There is a thing called survivorship bias where the best, strongest and most beautiful things from the past are usually favoured for preservation. This means there is a natural tendency for the past to appear better, stronger and more beautiful than it really was – since all the ordinary stuff which touched a lot of people’s lives has long gone. This informs how we think and write about the past.
I thought about this recently on my regular walk, which takes me past a dilapidated Morris Ital. This car, built by British Leyland between 1980 and 1984, was a cosmetic update of the Morris Marina, a car, which whilst selling well in its day (including to my dad), is best known in 2021 as one of the worst cars the UK has ever produced. The Marina is now very rare. The Ital, already obsolete when it was released, and suffering all kinds of build quality issues, was if anything even worse than the Marina. Perhaps it’s not surprising that the Ital is now officially the rarest of all UK production cars.

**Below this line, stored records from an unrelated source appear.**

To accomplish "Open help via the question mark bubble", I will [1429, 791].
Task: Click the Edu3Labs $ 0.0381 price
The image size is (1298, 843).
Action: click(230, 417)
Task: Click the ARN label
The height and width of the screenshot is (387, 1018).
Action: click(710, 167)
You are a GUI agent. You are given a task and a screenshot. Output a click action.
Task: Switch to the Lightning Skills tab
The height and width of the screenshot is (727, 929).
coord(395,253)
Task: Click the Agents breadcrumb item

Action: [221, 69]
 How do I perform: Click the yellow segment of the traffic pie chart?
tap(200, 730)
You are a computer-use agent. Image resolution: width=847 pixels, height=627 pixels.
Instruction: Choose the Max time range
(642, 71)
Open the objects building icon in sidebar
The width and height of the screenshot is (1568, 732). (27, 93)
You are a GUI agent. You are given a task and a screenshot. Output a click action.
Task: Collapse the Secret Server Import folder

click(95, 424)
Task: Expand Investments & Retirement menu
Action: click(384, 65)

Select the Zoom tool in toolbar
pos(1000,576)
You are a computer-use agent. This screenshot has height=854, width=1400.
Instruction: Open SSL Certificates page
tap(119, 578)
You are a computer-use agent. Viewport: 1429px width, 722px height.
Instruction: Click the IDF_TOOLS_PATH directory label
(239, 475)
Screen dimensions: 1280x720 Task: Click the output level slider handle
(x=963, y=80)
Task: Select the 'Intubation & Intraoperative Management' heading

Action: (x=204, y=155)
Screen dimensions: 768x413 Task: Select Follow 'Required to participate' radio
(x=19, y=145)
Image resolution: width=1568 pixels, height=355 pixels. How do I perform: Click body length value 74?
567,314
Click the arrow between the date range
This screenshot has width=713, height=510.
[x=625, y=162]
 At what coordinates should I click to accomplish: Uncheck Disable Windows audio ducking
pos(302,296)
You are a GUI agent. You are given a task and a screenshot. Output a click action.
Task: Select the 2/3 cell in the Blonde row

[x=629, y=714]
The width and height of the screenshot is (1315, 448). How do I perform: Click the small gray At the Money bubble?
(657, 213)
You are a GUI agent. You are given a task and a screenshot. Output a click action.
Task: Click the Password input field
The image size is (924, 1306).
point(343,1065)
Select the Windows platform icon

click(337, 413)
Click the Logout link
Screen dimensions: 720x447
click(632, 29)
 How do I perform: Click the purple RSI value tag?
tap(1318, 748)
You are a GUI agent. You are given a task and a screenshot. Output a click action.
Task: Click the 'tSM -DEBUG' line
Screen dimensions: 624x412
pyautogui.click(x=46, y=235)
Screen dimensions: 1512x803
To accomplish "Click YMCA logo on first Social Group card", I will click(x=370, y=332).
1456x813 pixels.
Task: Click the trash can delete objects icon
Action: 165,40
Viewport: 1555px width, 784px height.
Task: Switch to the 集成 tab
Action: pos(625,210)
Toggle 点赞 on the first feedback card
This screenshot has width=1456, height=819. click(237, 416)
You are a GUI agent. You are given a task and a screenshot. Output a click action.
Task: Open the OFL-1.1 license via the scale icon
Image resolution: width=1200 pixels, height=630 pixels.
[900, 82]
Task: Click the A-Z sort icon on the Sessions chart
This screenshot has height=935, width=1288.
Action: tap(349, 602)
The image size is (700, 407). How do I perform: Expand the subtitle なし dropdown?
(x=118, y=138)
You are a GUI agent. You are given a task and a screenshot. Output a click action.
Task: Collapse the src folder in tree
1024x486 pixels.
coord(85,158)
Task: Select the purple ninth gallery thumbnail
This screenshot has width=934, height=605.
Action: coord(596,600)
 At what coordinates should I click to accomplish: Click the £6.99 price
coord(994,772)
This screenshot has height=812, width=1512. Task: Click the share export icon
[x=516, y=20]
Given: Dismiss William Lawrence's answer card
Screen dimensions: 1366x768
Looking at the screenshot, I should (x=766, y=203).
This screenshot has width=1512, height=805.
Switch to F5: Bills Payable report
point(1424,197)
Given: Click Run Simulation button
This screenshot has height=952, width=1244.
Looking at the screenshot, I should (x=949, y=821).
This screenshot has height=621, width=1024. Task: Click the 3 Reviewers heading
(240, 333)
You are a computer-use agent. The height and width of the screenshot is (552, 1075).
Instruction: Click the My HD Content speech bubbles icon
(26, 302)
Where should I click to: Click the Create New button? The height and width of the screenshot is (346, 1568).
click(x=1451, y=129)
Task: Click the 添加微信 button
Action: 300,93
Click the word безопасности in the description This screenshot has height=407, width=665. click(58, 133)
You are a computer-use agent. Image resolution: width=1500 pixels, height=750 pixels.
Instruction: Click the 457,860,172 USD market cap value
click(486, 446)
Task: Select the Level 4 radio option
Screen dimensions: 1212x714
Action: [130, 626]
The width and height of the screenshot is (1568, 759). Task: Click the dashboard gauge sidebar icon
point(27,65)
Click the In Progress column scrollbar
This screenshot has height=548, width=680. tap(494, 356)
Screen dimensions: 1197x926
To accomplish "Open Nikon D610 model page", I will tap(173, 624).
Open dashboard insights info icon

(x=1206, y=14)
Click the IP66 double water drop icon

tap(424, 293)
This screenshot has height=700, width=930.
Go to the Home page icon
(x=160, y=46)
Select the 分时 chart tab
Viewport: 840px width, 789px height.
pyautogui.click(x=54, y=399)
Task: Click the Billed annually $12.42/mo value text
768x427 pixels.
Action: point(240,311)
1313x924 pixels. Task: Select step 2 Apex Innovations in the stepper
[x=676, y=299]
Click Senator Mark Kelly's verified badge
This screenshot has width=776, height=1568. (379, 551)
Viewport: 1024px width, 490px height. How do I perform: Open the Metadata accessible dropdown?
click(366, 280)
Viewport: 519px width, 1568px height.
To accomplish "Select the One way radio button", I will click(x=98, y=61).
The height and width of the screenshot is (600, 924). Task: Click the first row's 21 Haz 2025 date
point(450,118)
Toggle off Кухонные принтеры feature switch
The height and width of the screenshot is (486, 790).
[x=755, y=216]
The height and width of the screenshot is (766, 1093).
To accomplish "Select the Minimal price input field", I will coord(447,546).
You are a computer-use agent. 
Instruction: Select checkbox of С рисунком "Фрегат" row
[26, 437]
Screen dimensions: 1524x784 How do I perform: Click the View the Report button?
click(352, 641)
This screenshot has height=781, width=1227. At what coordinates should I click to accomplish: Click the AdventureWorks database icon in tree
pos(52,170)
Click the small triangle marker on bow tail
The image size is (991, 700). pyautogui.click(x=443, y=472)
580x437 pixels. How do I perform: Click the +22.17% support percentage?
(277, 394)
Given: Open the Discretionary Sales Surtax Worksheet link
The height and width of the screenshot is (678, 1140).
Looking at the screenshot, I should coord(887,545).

I consulted howmanyleft.co.uk which records a total of 27 registered Itals for 2020. The particular model I see on my walk is an HLS, Auto and apparently there are only two of those left registered for road use, with nine others registered as off the road. https://www.howmanyleft.co.uk/vehicle/morris_ital_hls_auto
So there it sits, a humble car from the early 1980s. Of the 172,276 built, only a handful survive. But the Ital illustrates the past more accurately than any number of Aston Martins. I thought it was worth a celebration.